Assisi revolves not only around the landmarks of the life of its most famous figures, St. Francis and St. Clare, but also what they stood for: finding peace in simplicity amidst a decadent world.
Image by Flickr user Rodrigo Soldon
The Basilicas of St. Francis and St. Clare
Lying at opposite ends of the sloping city, roughly equidistant from the main square, the basilicas of St. Francis and St. Clare balance each other in stone as the saints balanced each other in life. St. Clare and St. Francis form two halves of the same whole, the female yin to the male yang, the nuns that complete the work of the friars.

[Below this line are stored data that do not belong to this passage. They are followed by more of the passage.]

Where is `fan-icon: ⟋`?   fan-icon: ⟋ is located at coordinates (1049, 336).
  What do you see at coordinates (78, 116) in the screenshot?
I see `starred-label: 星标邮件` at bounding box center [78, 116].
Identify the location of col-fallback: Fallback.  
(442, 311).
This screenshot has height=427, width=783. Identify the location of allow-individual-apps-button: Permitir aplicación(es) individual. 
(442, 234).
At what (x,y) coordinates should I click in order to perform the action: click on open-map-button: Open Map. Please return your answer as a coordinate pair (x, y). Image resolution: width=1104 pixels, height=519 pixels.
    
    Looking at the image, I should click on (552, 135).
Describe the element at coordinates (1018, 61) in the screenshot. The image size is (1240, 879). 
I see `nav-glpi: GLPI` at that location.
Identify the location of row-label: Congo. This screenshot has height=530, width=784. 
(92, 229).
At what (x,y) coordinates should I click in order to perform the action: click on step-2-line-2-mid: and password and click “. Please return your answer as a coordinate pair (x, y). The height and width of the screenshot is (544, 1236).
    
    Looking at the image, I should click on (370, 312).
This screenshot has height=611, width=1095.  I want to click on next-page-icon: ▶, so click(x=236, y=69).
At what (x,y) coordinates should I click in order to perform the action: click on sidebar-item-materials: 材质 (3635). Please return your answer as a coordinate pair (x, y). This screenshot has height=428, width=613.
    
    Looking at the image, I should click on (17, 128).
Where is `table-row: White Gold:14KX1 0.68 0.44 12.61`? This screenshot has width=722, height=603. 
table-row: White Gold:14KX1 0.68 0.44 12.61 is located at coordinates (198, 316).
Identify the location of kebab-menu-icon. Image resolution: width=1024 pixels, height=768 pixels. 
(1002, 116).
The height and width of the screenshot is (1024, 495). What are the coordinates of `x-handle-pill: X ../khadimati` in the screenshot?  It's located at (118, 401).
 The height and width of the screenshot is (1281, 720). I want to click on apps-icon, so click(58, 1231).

At the lower end of the city, the Basilica of St. Francis, holding the tomb of the saint, has drawn pilgrims since it was first constructed in 1228 – another church was even constructed on top of it to accommodate the adoration and reverence the saint drew. Among those who have come to Assisi, few have left a more lasting mark than the artists who adorned the walls, including Cimabue, Giotto, and Simone Martini.
For medieval Christians, many of whom were illiterate, these illustrations were the main means of understanding the life and works of the saint. And as they tell the story of St. Francis, the frescos also speak to us of the origin of modern painting, which many art historians believe lie within Giotto’s cycle of St. Francis’ life in the upper church.
Image by Flickr user Josh Friedman
Meanwhile, at the upper end of the city, the Basilica of St. Clare dates back to 1260 and preserves not only the remains of St. Clare, but also many relics of her and St. Francis’ lives. But none are more revered than the Cross of St. Damien, through which it is said that God first spoke to St. Francis.
The cross originally lived in the tiny, run-down church of St. Damien just outside Assisi. In the early days of his renouncement of worldly goods, the wooden figure of Jesus famously whispered to St. Francis: “Go and repair my house, which, as you see, is falling into ruin.”
And so it was here that St. Clare led her cloistered life. You can see where she prayed, where she slept, and where she performed her miracles. The deep peace present for the first devotees of St. Francis and St. Clare resonates in the walls even now.
Image by Flickr user Niels J. Buus Madsen
And after a guided walk through Assisi and its countryside, with the collected intentions of 800 hundred years of pilgrims, it is hard not to feel at peace yourself.